[vorbis] xml stream formats
John Morton
jwm at plain.co.nz
Thu Jul 6 18:26:33 PDT 2000
On Thu, 6 Jul 2000 11:53:12 -0700 (PDT) you wrote:
> On Thu, 6 Jul 2000, Bob Miller wrote:
>
> > I'm not sure I understand how this streaming XML stuff is going
> > to be used. I'm envisioning something like this.
[snip]
> Consider a live streaming context, when you have people connecting "in the
> middle" of a song.
Ok, lets.
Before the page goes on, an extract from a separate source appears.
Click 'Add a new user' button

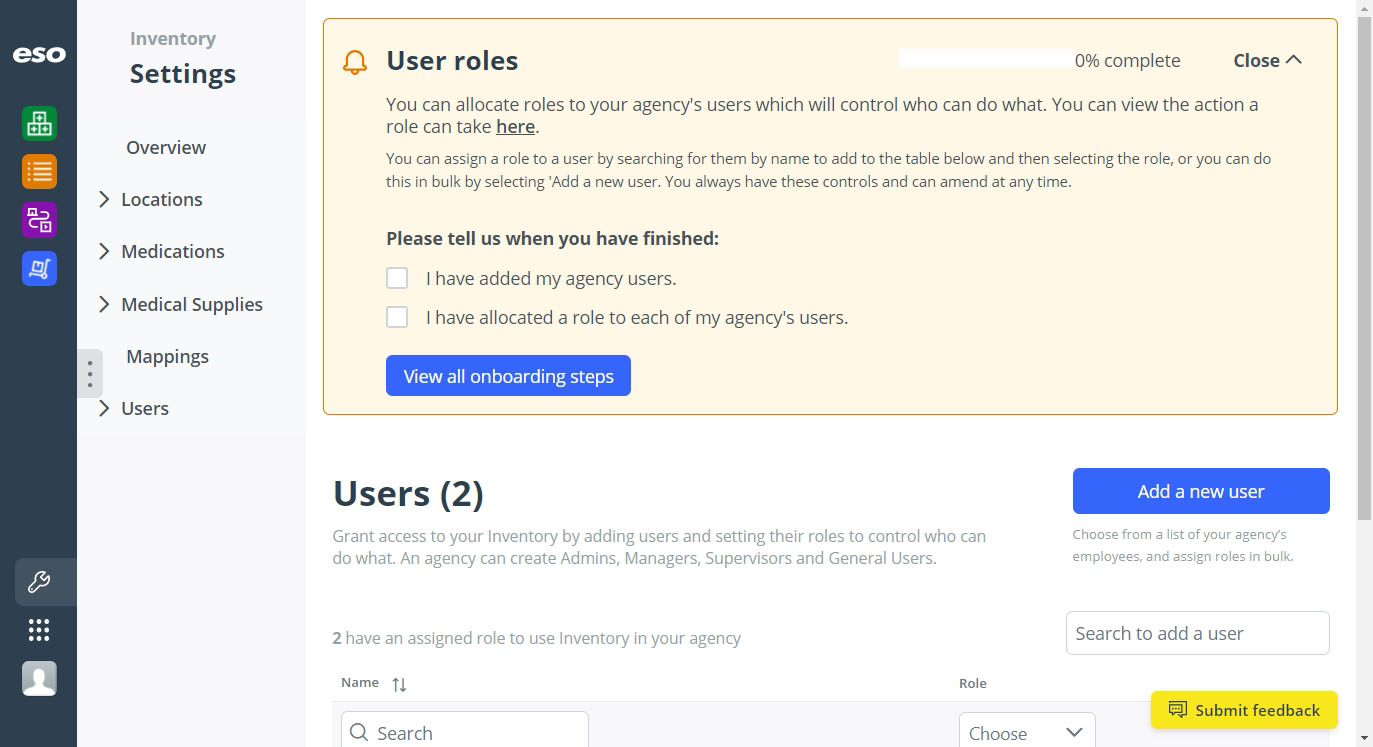(1201, 491)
If you come in at the middle of a song (or movie, or whatever),
then you've either missed the metadata packet, or it's being repeatable
throughout the transmission (blech!) and you'll get a parsible packet
soon, or it's available on a seconary channel
(http://streaming.site/what's.playing.now.xml or whatever). I don't see a
problem so far.
You want to integrate the lyrics with time signitures with the stream? No
problem:
<?xml version="1.0"?>
<!DOCTYPE vorbis-metadata SYSTEM "http://www.xiph.org/vorbis-lyrics.dtd">
<vorbis::metadata>
<timestamp t="00:01.38"/>
<chord symbol="Am" fingering="http://www.xiph.org/guitarcharts/Am.png"/>
<lyric>Pic</lyric>
</vorbis::metadata>
Shove each of these little XML lyric/subtitle/whatever packets in where
you need them. Notice how small they are? Think of how tiny they'll be
once you compress them with zlib (we're going to do this, right?).
Basically, the metadata doesn't need to stream, because it's already small
enough to be considered a packet, compared to the size of the multimedia
file that it's being sent with. If you can stream a 64kb/s audio
transmission, then you can download 8k of compressed metadata in a second.
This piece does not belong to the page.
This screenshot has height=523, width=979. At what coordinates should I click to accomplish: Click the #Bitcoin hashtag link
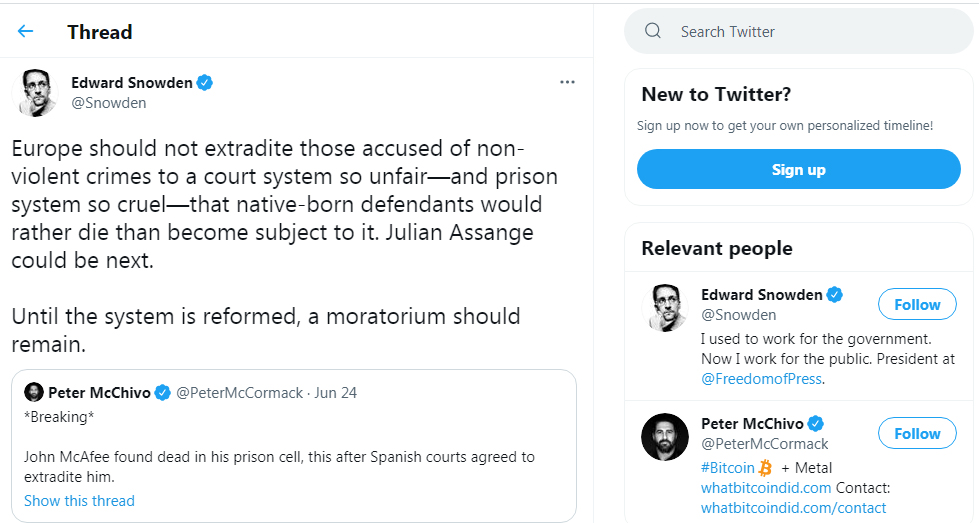[x=728, y=467]
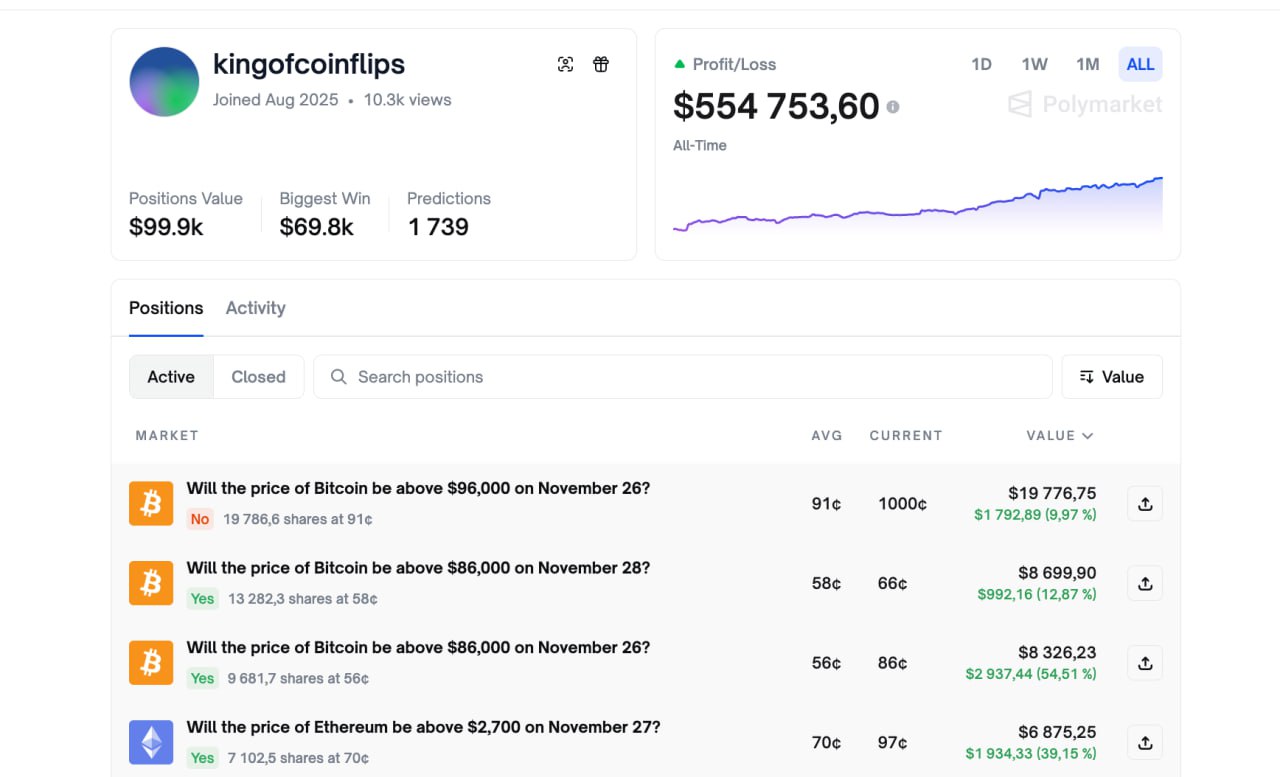Image resolution: width=1280 pixels, height=777 pixels.
Task: Click the Profit/Loss info circle icon
Action: coord(893,107)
An 8k compressed packet would uncompress to 16k of XML marked up text
(probably more), which is plenty of room to store:
- The title and artist
- A comprehensive list of all the personel involved in it's production
- Lyrics, chords, guitar tabs, etc
- A bunch of particulars useful for advising mixing and beatmatching.
- Entries describing the relationship between secondary multimedia in the
stream and the main thing being streamed ('That thing is the album
cover')
- A detailed discussion about the work by the artist.
Realistically the metadata will be smaller, and the time dependent stuff
can be scattered throughout the stream. Video will tend to have more
metadata, but it tends to require more bandwidth, too.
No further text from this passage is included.